Recordable Operation	Description
Generate object	Generate an asymmetric key, symmetric key, wrap key, or self-signed certificate
Import object	Import a private key, certificate, wrap key or symmetric key from a file or hex value
Create authentication key	Create an authentication key (password-derived or ECP256 public-key-based)
Delete object	Delete an object
Export wrapped object	Export an object under wrap
Import wrapped object	Import a previously wrapped object
Backup device	Export all exportable objects under wrap
Restore device	Restore all .yhw files from a backup directory

Recording a Session

To record, start yubihsm-manager with the --record (-r) flag:

While recording is active, use yubihsm-manager normally. Each recordable operation is captured in the script file in real time. The script file is flushed after every operation, so even if the session is interrupted, all previously completed operations are preserved in the script.
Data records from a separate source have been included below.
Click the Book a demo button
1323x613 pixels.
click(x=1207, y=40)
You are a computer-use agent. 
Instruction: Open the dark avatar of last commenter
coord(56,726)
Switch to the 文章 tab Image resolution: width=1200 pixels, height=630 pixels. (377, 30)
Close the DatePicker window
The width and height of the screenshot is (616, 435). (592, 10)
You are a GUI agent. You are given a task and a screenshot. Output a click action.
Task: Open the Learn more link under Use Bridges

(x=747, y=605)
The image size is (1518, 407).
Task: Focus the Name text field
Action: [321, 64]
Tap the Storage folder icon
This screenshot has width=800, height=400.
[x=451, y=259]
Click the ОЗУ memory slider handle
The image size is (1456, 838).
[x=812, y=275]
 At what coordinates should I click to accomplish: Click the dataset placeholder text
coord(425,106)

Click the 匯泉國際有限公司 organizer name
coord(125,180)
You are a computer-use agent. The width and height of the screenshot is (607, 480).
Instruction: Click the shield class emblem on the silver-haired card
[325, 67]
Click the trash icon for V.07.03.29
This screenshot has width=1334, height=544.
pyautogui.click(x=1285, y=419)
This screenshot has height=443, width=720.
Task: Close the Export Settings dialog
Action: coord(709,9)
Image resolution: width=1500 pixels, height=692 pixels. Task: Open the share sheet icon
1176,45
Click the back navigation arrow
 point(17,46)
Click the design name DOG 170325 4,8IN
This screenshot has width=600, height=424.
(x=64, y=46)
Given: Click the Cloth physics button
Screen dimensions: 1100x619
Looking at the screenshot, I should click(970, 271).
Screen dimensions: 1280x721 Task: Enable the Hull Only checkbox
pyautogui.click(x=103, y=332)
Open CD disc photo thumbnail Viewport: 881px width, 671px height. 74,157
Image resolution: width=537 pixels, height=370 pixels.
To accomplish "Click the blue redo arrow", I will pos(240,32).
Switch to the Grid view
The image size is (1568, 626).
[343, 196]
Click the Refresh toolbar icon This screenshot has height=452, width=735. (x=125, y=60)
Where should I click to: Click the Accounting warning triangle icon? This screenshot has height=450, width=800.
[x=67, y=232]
If --script-path is not provided, the script is saved to yubihsm-manager-<YYYYMMDD-HHMMSS>.json in the current directory.

A mask level controls which values are stored in the script in plain text vs. which values are replaced with a placeholder that prompts for a value during script execution:

Mask Level	Behavior
`sensitive` (default)	Passwords, raw key material, and private key file paths are replaced with `<PROMPT>`
`all`	All user-provided values are replaced with `<PROMPT>`. The operator must provide every value interactively during script execution
`none`	All values are stored in plain text, including raw key material and passwords. Use with caution

Executing a Script

To replay a previously recorded script, start yubihsm-manager with the --exec /path/to/script.json (-e) option. During execution, operations are replayed sequentially and progress is displayed step-by-step.

If any operation fails, the default behavior is to stop immediately and report the error. With the --continue-on-error flag, failed operations are warned and skipped, and a summary of errors is displayed at the end.

For any value that was masked as <PROMPT> during recording, the operator is prompted interactively during execution to provide the value (e.g., entering a password, providing a file path to a PEM key, or supplying hex-encoded key material).

Scripting CLI Reference

Command option	Description
`-r, --record`	Record session operations in a script for later execution.
`-e, --exec <file>`	Execute operations from a recorded script file.
`-s, --script-path <script_name>`	Path to a new script file. Use with `--record`. `./yubihsm-manager_<timestamp>.json` if not set.
`--mask <mask>`	Set masking level for recorded script. Masked values are prompted during script execution. Default: `sensitive` Possible values: `sensitive`, `all`, `none`
`--continue-on-error`	Warn and skip failed operations during script execution instead of exiting.